> **Page excerpt**:
*****
The hardware was not completed when he began work on the project, and Atari engineers changed their design four times during the time that he worked on the game.

For every
Alien vs. Predator
or
Tempest 2000
that appeared on Jaguar, there were many more games such as
Kasumi Ninja:
a weak attempt at emulating
Mortal Kombat
, with characters such as a Scottish brawler who shot fireballs at opponents from beneath his kilt. Despite outselling the $699 3DO in 1993, Jaguar fell behind 3DO in 1994. In an effort to salvage his sales, Tramiel even tried running television infomercials.

The Consumer Electronics Battleground
 

CHICAGO
: Sega kept a low-profile at the June 23–25 Summer Consumer Electronics Show here—in the basement, to be exact—while archrival Nintendo was roaring like a 200-pound
“Donkey Kong”
gorilla in a massive exhibit-hall booth that literally could not be missed.
3

 

The 1994 Summer Consumer Electronics Show (CES), held in Chicago, was the scene of grand battles, with Atari and 3DO claiming technical superiority while Nintendo and Sega clashed on other fronts.

Nintendo entered the show on an unusual up-note. Having spent the last few years looking helplessly beaten by Sega in image marketing, Nintendo scored a hit with a game called
Super Metroid.
Designed by Gumpei Yokoi’s Research and Development Team Number 1, it was built off an earlier game that they had created for the NES.
Super Metroid
was not enough to turn the tables on Sega, but it at least served notice that Nintendo was not to be ignored.

In 1994, Nintendo used CES to trickle out announcements about Ultra 64, the new 64-bit game console it was developing with Silicon Graphics. Company executives hired a bus and shuttled small groups of reporters to a hotel suite, where they were to be shown private screenings of Ultra 64 hardware. The groups were led into a small showroom with four televisions peering out of ceiling-high curtains. The reporters never actually saw the console, which they were told was nothing more than a prototype. Instead, they were shown a fighting game called
Killer Instinct
that they were told ran on Ultra 64 hardware. Nintendo did not announce a precise release date for Ultra 64 in those private screenings but indicated that the system would come out in the fall of 1995 for $250. That was the most Nintendo would release.

More salient to Nintendo’s plans for 1994 was a curious little game adapter called Super Game Boy, which enabled consumers to run Game Boy cartridges on Super NES with some muted colors. At the time, Super Game Boy seemed like a ridiculous idea. Game Boy sales had slowed, and the Super Game Boy sold for $60, more than Game Boy itself.

Nintendo’s other hope was a game that was designed using a new technology—
Donkey Kong Country.

The Return of Rare
 

Though Rare, Ltd., had dropped out of active game development, the company did not remain silent for long. Chris Stamper began work on technology that would allow him to create games with 24-bit graphics on a Silicon Graphics workstation, then convert them into the kinds of two-dimensional images that would run smoothly on the 16-bit Super NES. Once operational, Stamper’s device would give Rare an edge over every other game company. While competitors would still be creating cartoon sprites, Rare would be able to pre-render art on high-end workstations. As Chris Stamper completed the device, his brother Tim began designing a boxing game that would serve as a demonstration of the new technology. Then they invited Nintendo of Japan out to their headquarters in the tiny English town of Twycross to see what they had created.
*****
> **Stored rows**:

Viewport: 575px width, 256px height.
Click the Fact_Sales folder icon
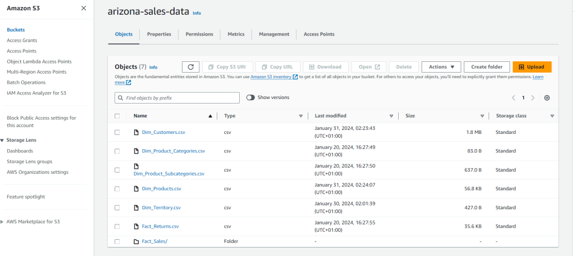[x=136, y=241]
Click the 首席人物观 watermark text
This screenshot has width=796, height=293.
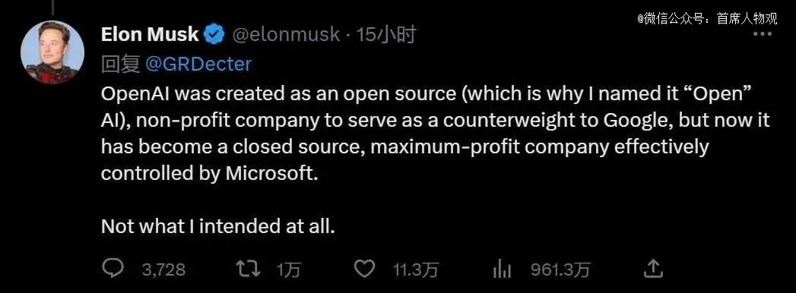tap(747, 19)
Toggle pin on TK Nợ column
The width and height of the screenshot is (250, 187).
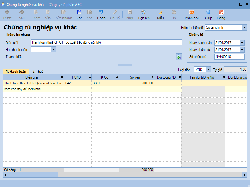(x=89, y=77)
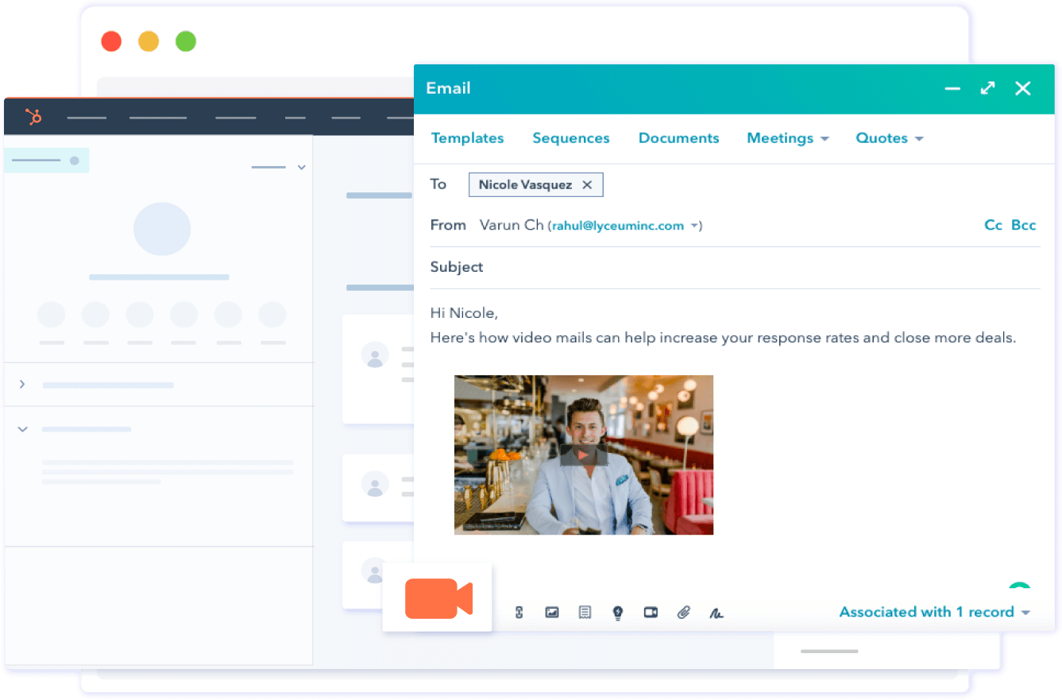
Task: Open the Meetings dropdown
Action: click(x=787, y=137)
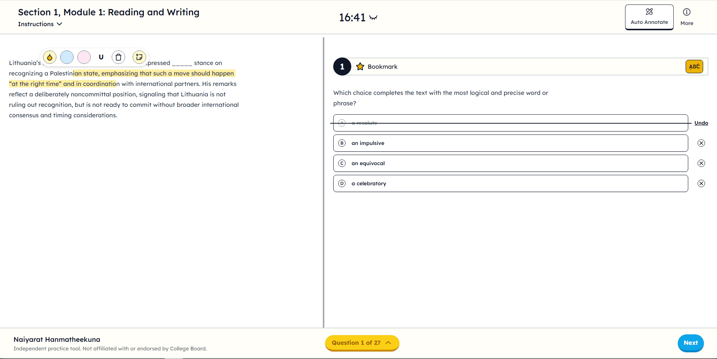Screen dimensions: 717x359
Task: Undo the crossed-out option A
Action: click(701, 123)
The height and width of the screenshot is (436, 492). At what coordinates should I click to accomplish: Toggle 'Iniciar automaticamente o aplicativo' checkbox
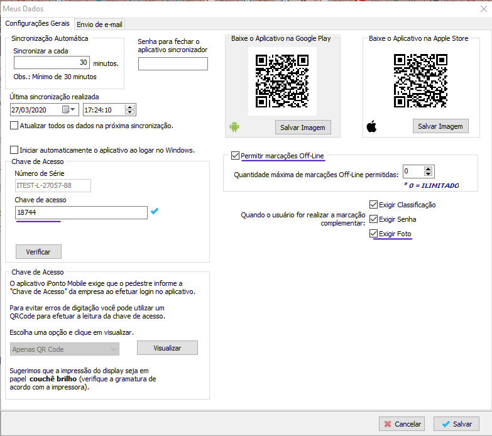[x=14, y=150]
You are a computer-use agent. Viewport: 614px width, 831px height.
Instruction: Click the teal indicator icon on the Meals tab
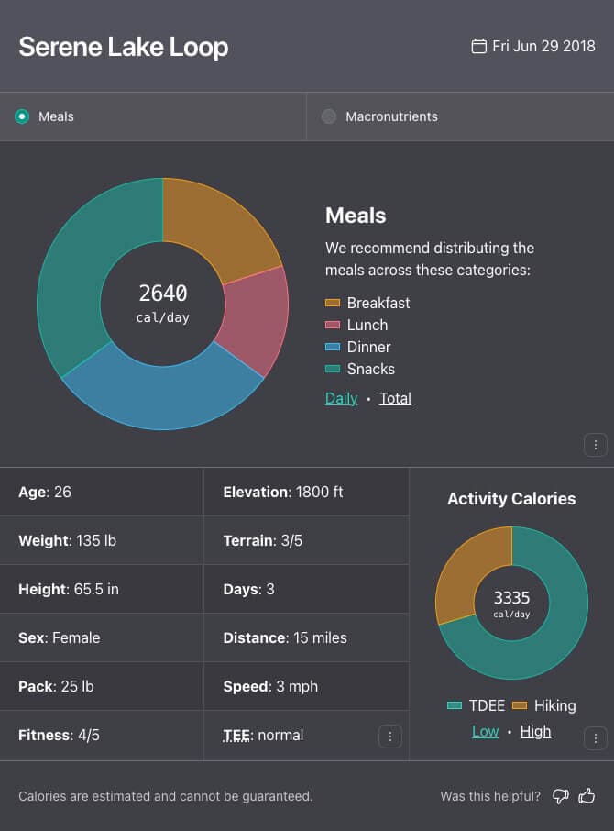(21, 116)
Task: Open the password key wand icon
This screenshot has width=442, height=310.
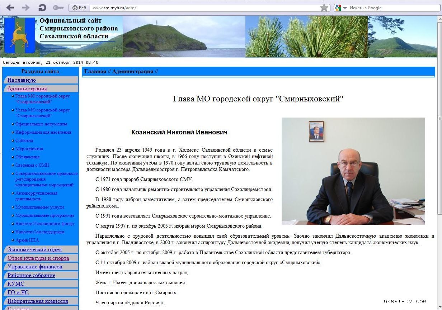Action: 58,8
*****
> **Actions to take**:
(a) According to the video game history excerpt, when did Nintendo say Ultra 64 would come out, and at what price?
(b) List every dollar price in the video game history excerpt, along with the product each one applies to.

> **Task-by-task outputs**:
(a) In the fall of 1995, for $250.

(b)
- $699: the 3DO
- $250: Ultra 64
- $60: Super Game Boy